Cast iron is very reactive. “Touching it permanently alters it,” she said, “like touching a person.” The moisture from a thumbprint initiates the decomposition of metal by accelerating rust, another quality she likes about cast iron.
One of Harling’s projects involved casting apples with beeswax candles stuck on top. The piece has multiple meanings. “The apple represents health and Original Sin. I’m taking back the imagery that was used against women. While candles can be spiritual, festive, or soothing.” It sends a positive message: “Lighting a candle for the future.”
Although she is a feminist, Harling rejects the portrayal of feminists as angry women. She believes it’s necessary for women to be assertive because otherwise, “It’s harder to be taken seriously.” Harling knows this firsthand from giving presentations with a male sculptor. When people ask questions, they tend to address them to her male friend. He is very supportive, though, and quickly tells them Harling has been pouring metal longer than he has.
“Metalworking and welding has far more men, than women,” Harling noted, “but women are getting a foothold through the art world.” She is proud of recently earning her American Welding Society certification, but admits that welding and working in foundries is dangerous, dirty work. To provide splash protection from the molten metal, Harling wears leather, which causes the liquid to bounce off.
She also wears a hard hat with a metal steel mesh screen that reflects the furnace heat from her face and leather motorcycle boots to protect her feet. Even with all of this safety gear, little droplets of molten metal get through the protective clothing. “We get some burn marks from splashes,” Harling noted. “We call them iron kisses.”

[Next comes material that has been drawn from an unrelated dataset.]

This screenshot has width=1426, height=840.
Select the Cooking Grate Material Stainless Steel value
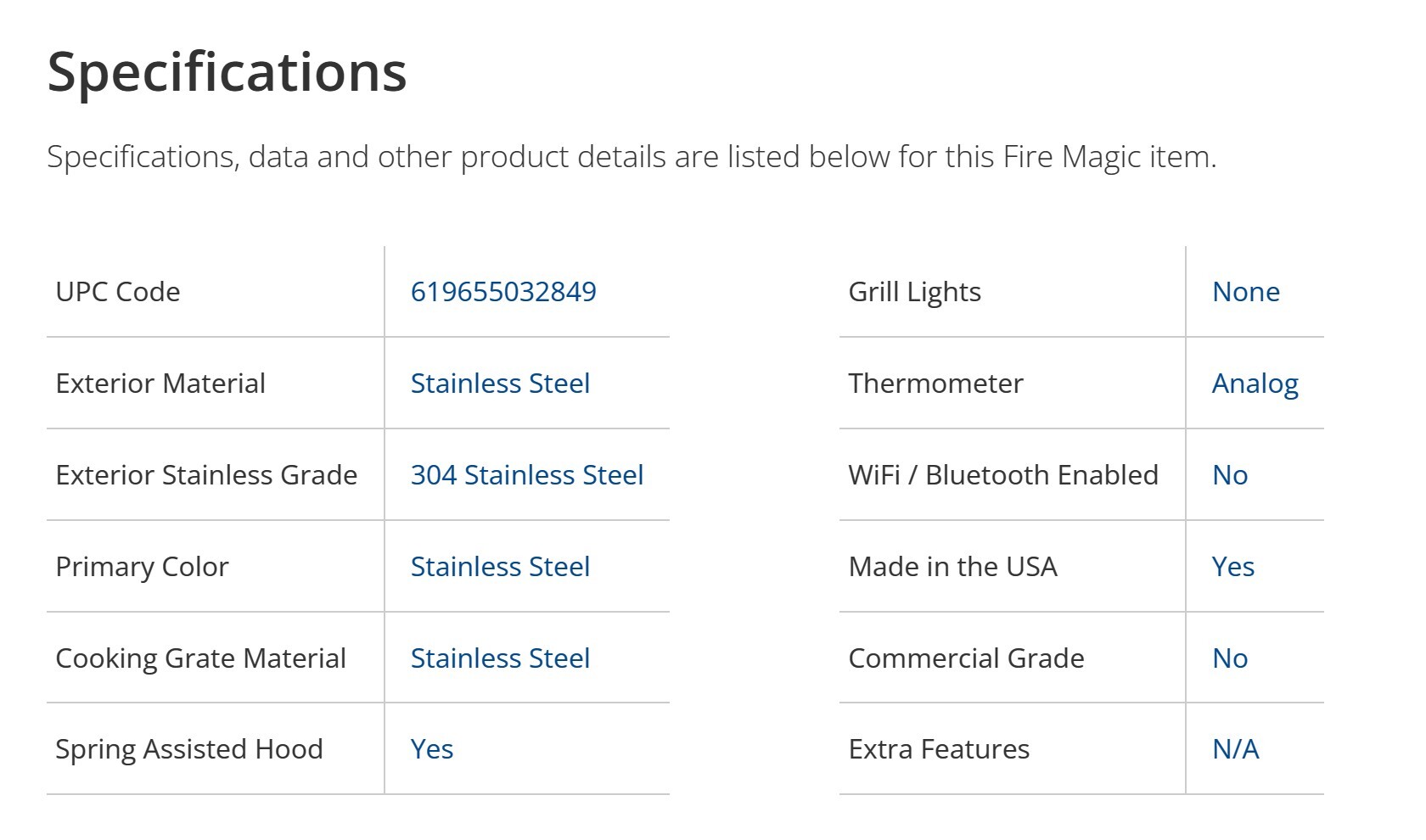click(x=500, y=658)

She began life in Evanston Hospital, the descendant of three ethnic identities: German, Irish and Native American. She believes the latter gave her a love of nature and animals. Harling, who is crazy about horses, believes her varied background has informed her work. “I have three different paths to my heritage,” she observed.
Her path thus far has taken her from Barrington, where she fist poured metal in high school, to Chicago. At 18, she began living in the city while studying at the Art Institute. In 2013, she and her husband, Jorge Borda, bought a house in Forest Park. Though new to town, the couple cares deeply about their adopted community.

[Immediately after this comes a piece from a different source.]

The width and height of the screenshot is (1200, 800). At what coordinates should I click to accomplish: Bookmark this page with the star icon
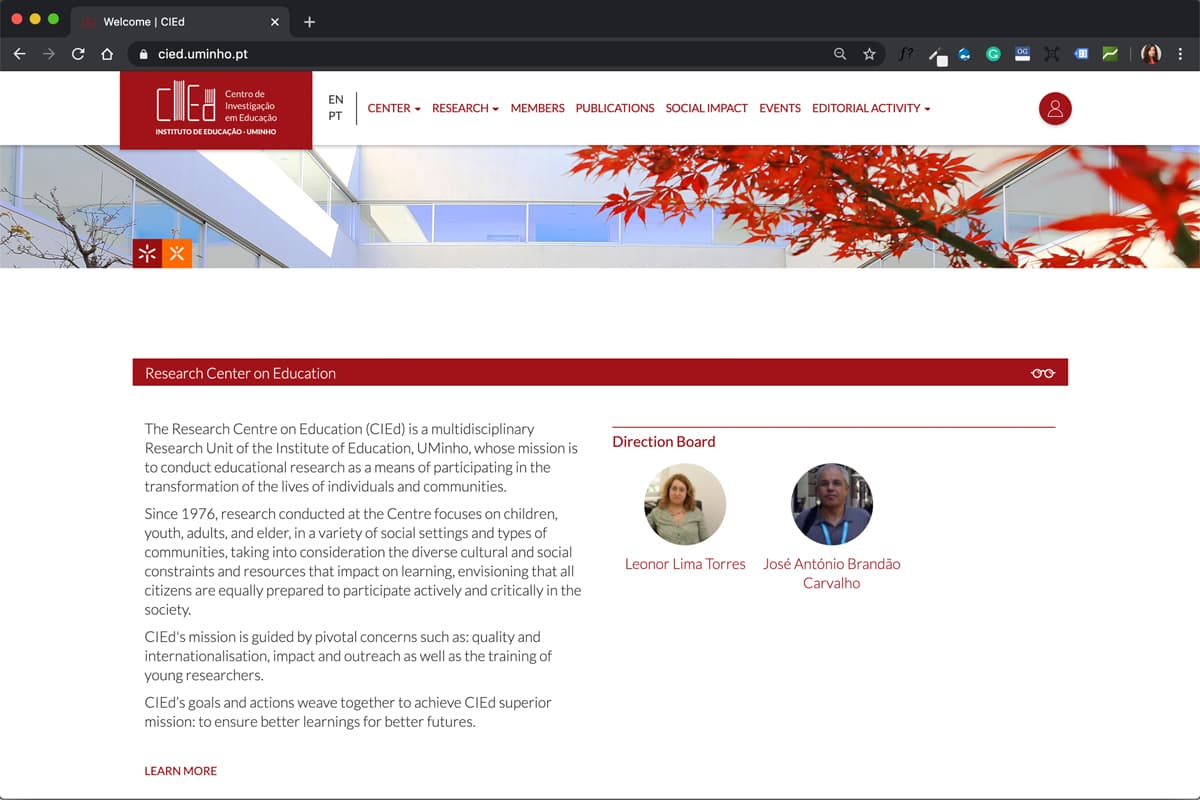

They supported local candidates for the Proviso school board in the recent election. They participate in Historical Society events. Harling plans to donate her time and energy to an upcoming community art exhibit in the society’s home at First United Church of Christ.

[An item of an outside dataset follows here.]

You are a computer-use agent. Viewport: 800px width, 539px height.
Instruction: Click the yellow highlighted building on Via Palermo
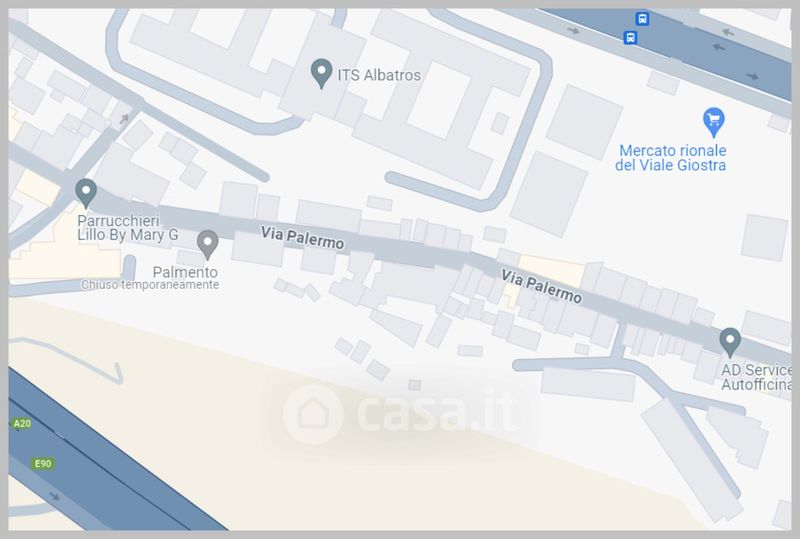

The couple is thoroughly charmed by Forest Park and enjoy living a short walk from Madison Street. When she was starting her Edmonia Lewis project, Harling first approached the Centuries & Sleuths Bookstore. The owner contacted the Historical Society and that evening Harling and her husband dined with a volunteer from the society at Brian Boru.
He allowed her to borrow part of their Lewis collection, and she used the information for an event promoting Lewis at the Museum of Modern Art in New York.
Harling has no plans to move to the Big Apple, however. Instead, she has been learning German for three years in preparation for moving to Berlin to attend graduate school.
Among her many talents, she is also a good dancer. But saying that she’s a welder/dancer sounds too much like a certain Hollywood movie.